In the output, Valgrind will output errors in osgVisual as well as in involved system libraries like libGL or X11.

For memory leaks, the "Heap Summary" is very interesting. Here Valgrin lists all possible and sure memory loss. For each incident it lists a call stack to allow to follow the program path over 10 steps to the function the memory loss happens. For all libraries with debug build, it also shows the line number, so it is quite easy to identify the relevant code.

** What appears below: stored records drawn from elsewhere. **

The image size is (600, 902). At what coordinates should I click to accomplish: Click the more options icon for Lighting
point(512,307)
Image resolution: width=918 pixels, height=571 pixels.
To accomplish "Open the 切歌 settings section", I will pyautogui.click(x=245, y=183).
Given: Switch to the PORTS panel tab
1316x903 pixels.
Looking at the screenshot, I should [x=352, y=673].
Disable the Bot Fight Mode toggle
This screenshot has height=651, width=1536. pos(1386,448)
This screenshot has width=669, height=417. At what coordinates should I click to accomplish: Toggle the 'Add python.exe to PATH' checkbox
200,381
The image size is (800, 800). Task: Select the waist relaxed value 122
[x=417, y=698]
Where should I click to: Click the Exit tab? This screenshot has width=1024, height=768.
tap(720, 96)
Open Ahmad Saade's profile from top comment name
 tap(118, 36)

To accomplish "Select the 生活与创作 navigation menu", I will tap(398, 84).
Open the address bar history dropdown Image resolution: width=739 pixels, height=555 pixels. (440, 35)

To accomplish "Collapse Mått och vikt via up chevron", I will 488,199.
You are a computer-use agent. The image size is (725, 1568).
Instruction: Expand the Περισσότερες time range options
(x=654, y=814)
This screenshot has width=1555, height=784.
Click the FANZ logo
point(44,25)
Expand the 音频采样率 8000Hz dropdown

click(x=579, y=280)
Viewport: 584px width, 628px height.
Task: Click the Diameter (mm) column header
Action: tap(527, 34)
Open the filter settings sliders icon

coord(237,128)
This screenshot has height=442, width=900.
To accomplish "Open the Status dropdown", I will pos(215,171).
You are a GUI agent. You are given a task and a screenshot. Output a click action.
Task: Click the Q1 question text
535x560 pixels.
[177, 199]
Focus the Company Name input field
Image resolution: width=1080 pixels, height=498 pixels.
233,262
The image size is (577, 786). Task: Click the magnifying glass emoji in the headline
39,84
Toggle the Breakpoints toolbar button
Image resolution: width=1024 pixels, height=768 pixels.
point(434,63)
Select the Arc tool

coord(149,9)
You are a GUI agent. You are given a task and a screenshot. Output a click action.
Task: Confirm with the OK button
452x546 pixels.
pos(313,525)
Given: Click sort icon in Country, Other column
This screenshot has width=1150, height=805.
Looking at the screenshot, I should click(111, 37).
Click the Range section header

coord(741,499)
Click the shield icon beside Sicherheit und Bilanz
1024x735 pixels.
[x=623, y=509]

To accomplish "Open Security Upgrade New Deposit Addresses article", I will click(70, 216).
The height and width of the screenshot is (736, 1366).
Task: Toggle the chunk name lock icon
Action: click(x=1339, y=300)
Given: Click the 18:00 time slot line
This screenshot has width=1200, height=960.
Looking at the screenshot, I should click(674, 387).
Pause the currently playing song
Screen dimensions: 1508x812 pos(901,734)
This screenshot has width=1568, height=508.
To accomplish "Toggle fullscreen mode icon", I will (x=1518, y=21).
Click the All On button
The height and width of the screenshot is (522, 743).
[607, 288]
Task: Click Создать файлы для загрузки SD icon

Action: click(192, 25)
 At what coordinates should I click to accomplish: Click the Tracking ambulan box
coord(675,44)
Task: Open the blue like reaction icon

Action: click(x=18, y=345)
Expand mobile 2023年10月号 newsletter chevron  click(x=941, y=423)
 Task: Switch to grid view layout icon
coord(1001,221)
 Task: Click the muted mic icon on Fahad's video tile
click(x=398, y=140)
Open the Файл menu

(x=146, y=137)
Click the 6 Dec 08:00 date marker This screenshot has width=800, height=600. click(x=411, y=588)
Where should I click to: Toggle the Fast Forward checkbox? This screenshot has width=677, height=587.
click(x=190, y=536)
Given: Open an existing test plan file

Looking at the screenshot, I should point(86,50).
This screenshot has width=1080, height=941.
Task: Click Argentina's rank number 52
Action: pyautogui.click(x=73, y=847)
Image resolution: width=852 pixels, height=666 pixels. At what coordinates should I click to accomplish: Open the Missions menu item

The following example shows a memory leak at the heap:

==4281== HEAP SUMMARY:                                                                                                                                                                                                                                                                                                      
==4281==    in use at exit: 32,183 bytes in 413 blocks                                                                                                                                                                                                                                                                     
==4281==   total heap usage: 3,086,029 allocs, 3,085,616 frees, 1,582,088,128 bytes allocated                                                                                                                                                                                                                               
==4281==

...

==4281== 128 (24 direct, 104 indirect) bytes in 1 blocks are definitely lost in loss record 52 of 77
==4281==    at 0x4C2596C: operator new(unsigned long) (vg_replace_malloc.c:220)
==4281==    by 0x6F85405: __gnu_cxx::new_allocator<std::_List_node<osg::ref_ptr<osg::Texture::TextureObject> > >::allocate(unsigned long, void const*) (new_allocator.h:89)
==4281==    by 0x6F8411D: std::_List_base<osg::ref_ptr<osg::Texture::TextureObject>, std::allocator<osg::ref_ptr<osg::Texture::TextureObject> > >::_M_get_node() (stl_list.h:316)
==4281==    by 0x6F834BE: std::list<osg::ref_ptr<osg::Texture::TextureObject>, std::allocator<osg::ref_ptr<osg::Texture::TextureObject> > >::_M_create_node(osg::ref_ptr<osg::Texture::TextureObject> const&) (stl_list.h:461)
==4281==    by 0x6F828AE: std::list<osg::ref_ptr<osg::Texture::TextureObject>, std::allocator<osg::ref_ptr<osg::Texture::TextureObject> > >::_M_insert(std::_List_iterator<osg::ref_ptr<osg::Texture::TextureObject> >, osg::ref_ptr<osg::Texture::TextureObject> const&) (stl_list.h:1407)
==4281==    by 0x6F81831: std::list<osg::ref_ptr<osg::Texture::TextureObject>, std::allocator<osg::ref_ptr<osg::Texture::TextureObject> > >::push_back(osg::ref_ptr<osg::Texture::TextureObject> const&) (stl_list.h:920)
==4281==    by 0x6F7A638: osg::Texture::TextureObjectSet::orphan(osg::Texture::TextureObject*) (Texture.cpp:641)
==4281==    by 0x6F7B14F: osg::Texture::TextureObjectManager::releaseTextureObject(osg::Texture::TextureObject*) (Texture.cpp:839)
==4281==    by 0x6F7B89F: osg::Texture::releaseTextureObject(unsigned int, osg::Texture::TextureObject*) (Texture.cpp:930)
==4281==    by 0x6F7D104: osg::Texture::dirtyTextureObject() (Texture.cpp:1103)
==4281==    by 0x6F7C2CA: osg::Texture::~Texture() (Texture.cpp:991)
==4281==    by 0x6F719C4: osg::Texture2D::~Texture2D() (Texture2D.cpp:50)

...

==4281== LEAK SUMMARY:
==4281==    definitely lost: 432 bytes in 6 blocks
==4281==    indirectly lost: 208 bytes in 2 blocks
==4281==      possibly lost: 0 bytes in 0 blocks
==4281==    still reachable: 31,223 bytes in 404 blocks
==4281==         suppressed: 0 bytes in 0 blocks
==4281== Reachable blocks (those to which a pointer was found) are not shown.
==4281== To see them, rerun with: --leak-check=full --show-reachable=yes
==4281==
==4281== For counts of detected and suppressed errors, rerun with: -v
==4281== ERROR SUMMARY: 692992 errors from 2368 contexts (suppressed: 7 from 7)

Tips & Troubleshooting

  • Because debugging large programs is very slow, debug osgVisual only with small databases. Sometimes, it is even sufficient to debug osgVisual without any terrain database loaded.